» Problem details: Line by line, transcribe the listing below exactly.
[Dataset]
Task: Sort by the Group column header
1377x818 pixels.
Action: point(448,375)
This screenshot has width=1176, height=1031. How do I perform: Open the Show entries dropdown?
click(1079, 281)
[/Dataset]
» Solution to the problem:
Task: Sort by the Group column header
1377x818 pixels.
Action: point(448,375)
This screenshot has width=1176, height=1031. How do I perform: Open the Show entries dropdown?
click(1079, 281)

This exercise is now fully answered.